In the United States and Canada, Before I Fall opened alongside The Shack and Logan, and was projected to gross around $4 million in its opening weekend. It ended up opening to $4.69 million. In its second weekend the film grossed $3.1 million, dropping just 34% and again finishing 6th at the box office.

===Critical response===
On Rotten Tomatoes, the film holds an approval rating of 64% based on 124 reviews, with an average rating of 5.9/10. The site's critical consensus reads, "Before I Falls familiar ingredients are enlivened by a fresh YA perspective and a strong performance from emerging star Zoey Deutch." On Metacritic, the film has a score of 58 out of 100, based on 31 critics, indicating "mixed or average" reviews. Audiences polled by CinemaScore gave the film an average grade of "B" on an A+ to F scale, while PostTrak reported filmgoers gave a 72% overall positive score.
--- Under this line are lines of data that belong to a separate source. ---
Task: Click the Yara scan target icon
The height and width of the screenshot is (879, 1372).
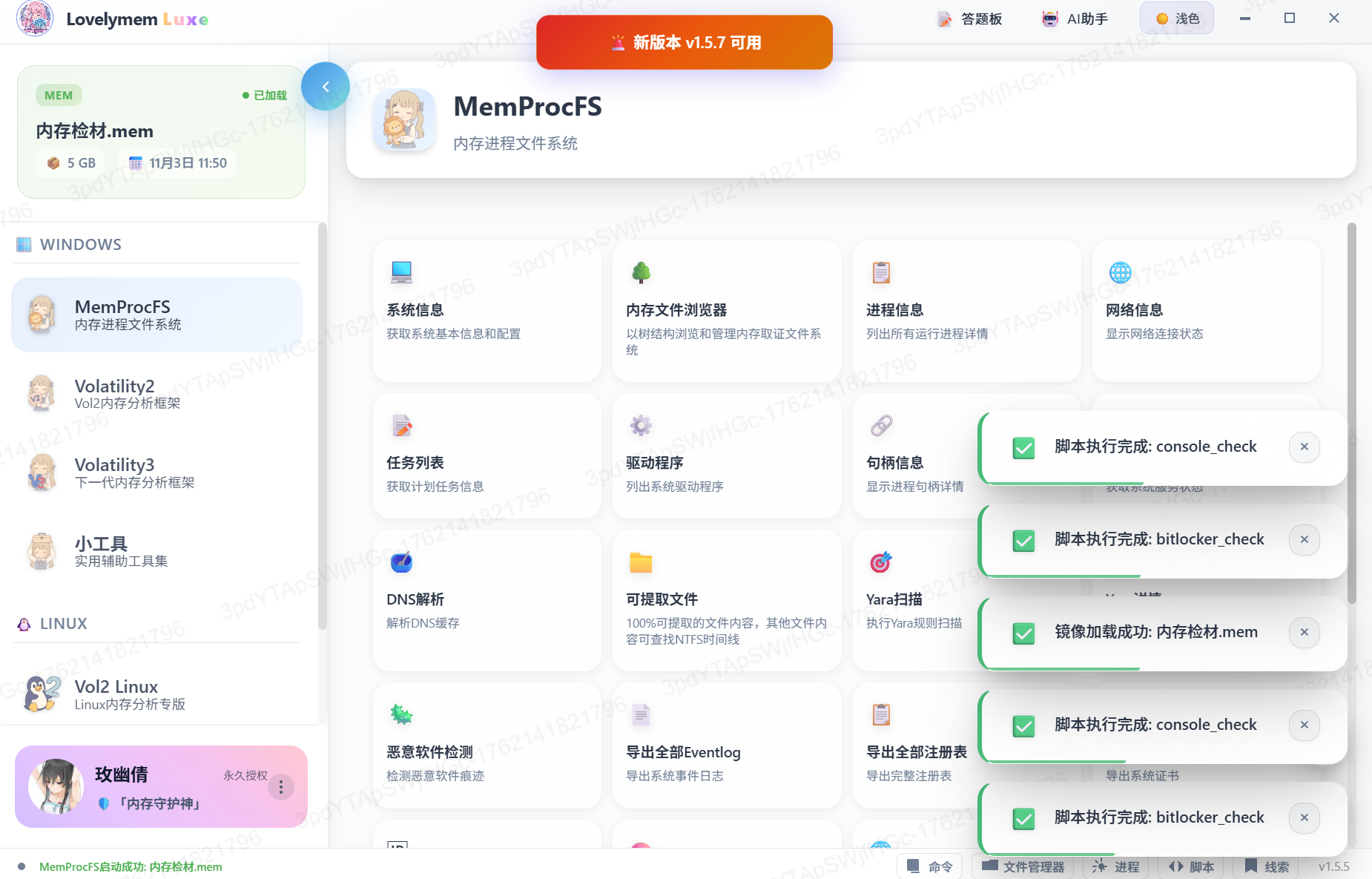Action: point(881,562)
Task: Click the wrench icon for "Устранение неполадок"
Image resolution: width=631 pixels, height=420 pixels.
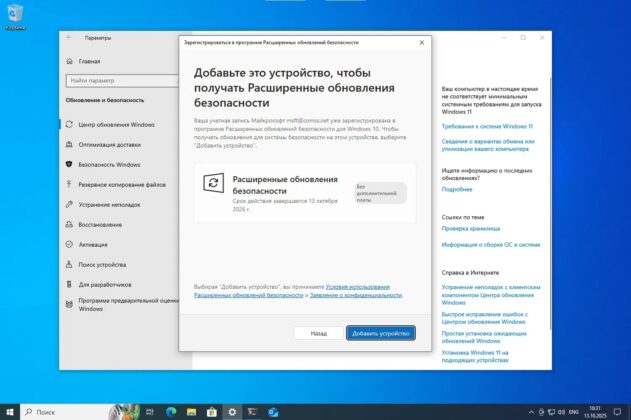Action: point(69,205)
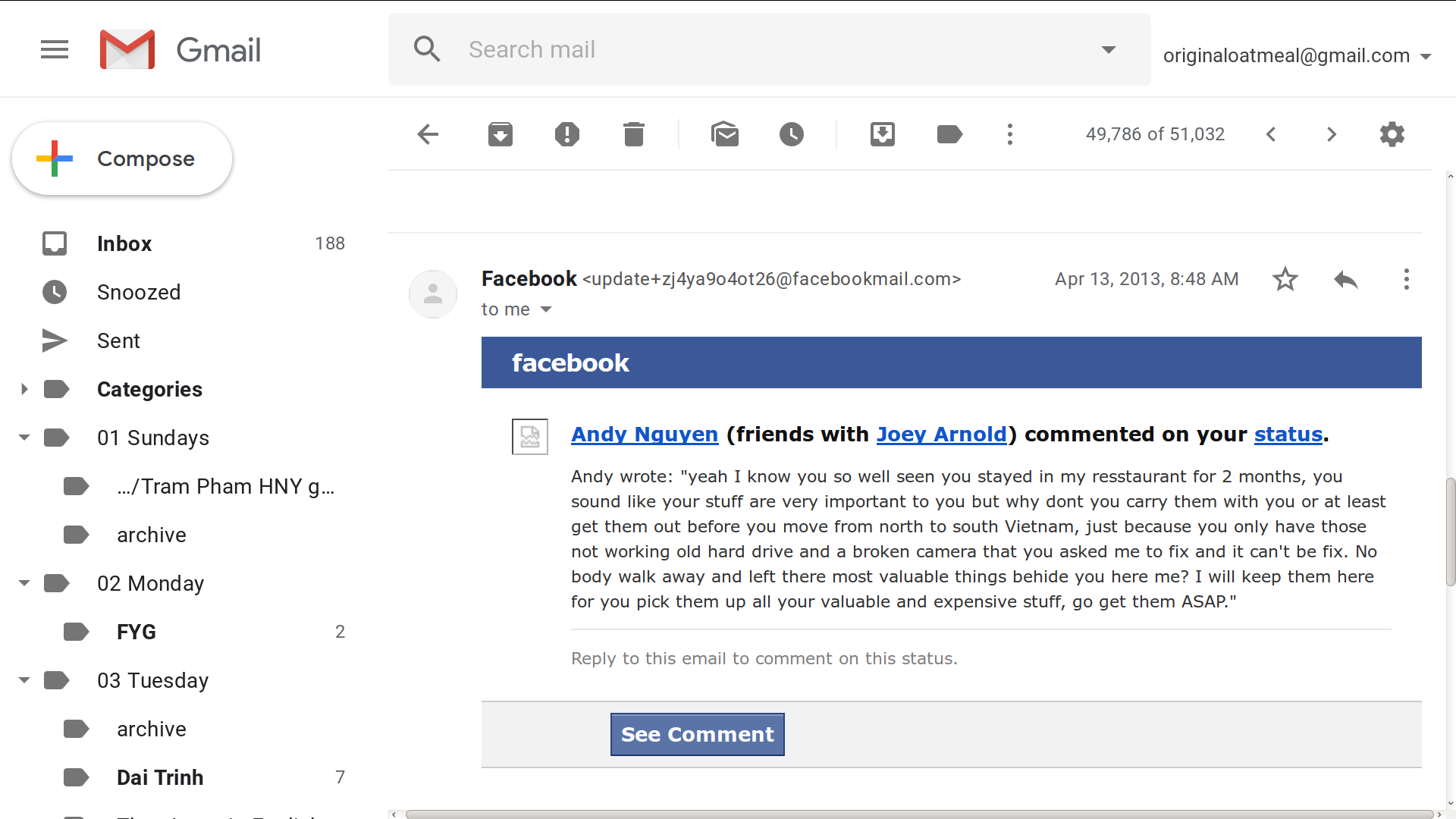Open the Labels icon in toolbar
The width and height of the screenshot is (1456, 819).
949,134
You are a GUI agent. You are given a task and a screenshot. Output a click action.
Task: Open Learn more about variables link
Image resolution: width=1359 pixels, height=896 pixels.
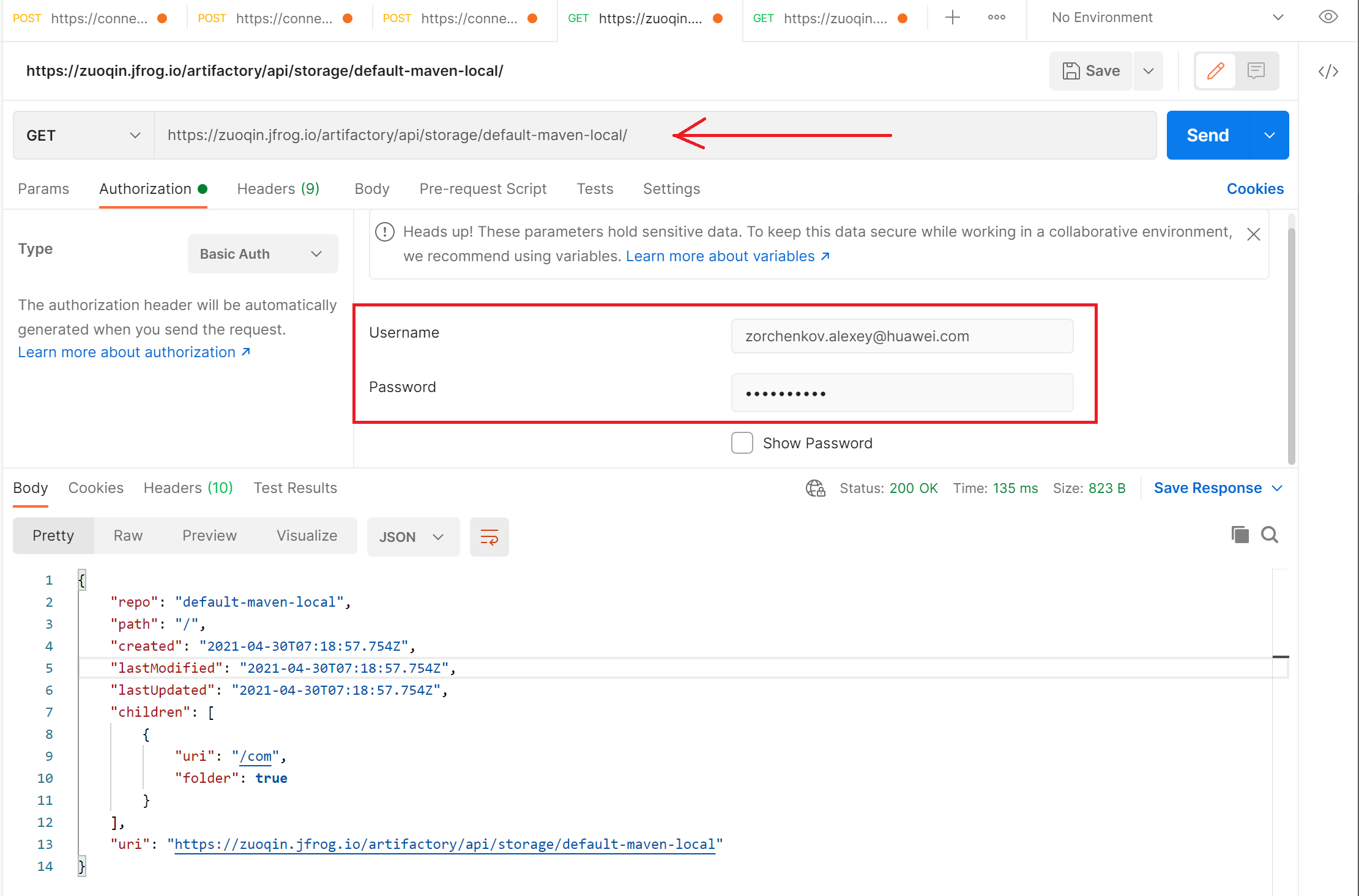[721, 256]
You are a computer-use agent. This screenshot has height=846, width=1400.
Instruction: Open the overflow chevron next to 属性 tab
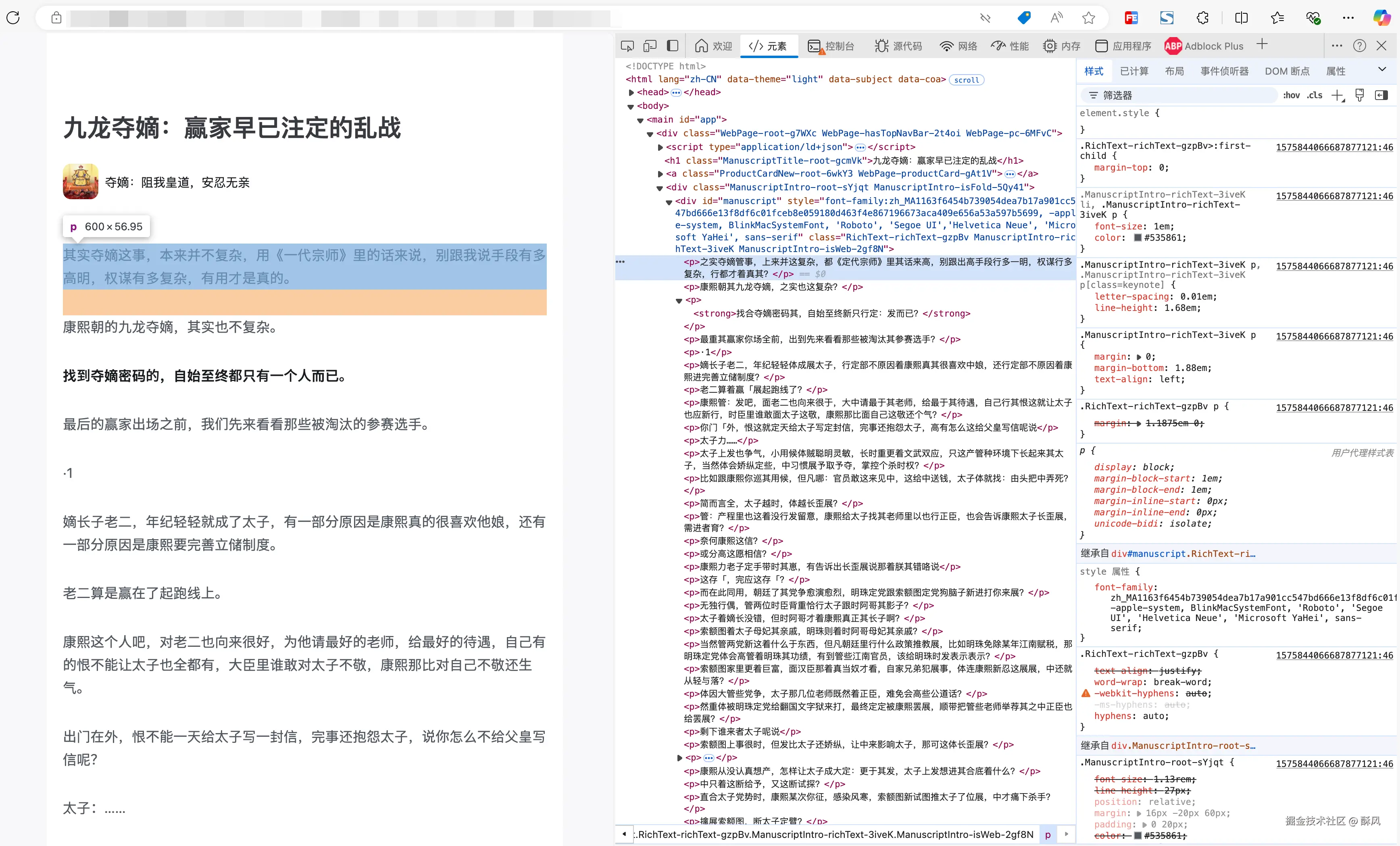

Abbey Bender of Uproxx gave the film a generally positive review and praised Ry Russo-Young's direction. She disliked the ending but noted "along the way, though, there are plenty of scenes of compellingly lush nature and teenage girlhood." AllMovie gave it 2.5 stars out of 5, while Susan Wloszczyna of RogerEbert.com gave it 3 out of 4.

==Awards and nominations==
The film earned a nomination in 2017 Teen Choice Awards Choice Movie: Drama category, and the cast also earned nominations: Zoey Deutch in the 2017 Teen Choice Awards Choice Movie: Drama Actress category and Kian Lawley in the Choice Movie: Drama Actor category for the movie. Lawley went on to win the award.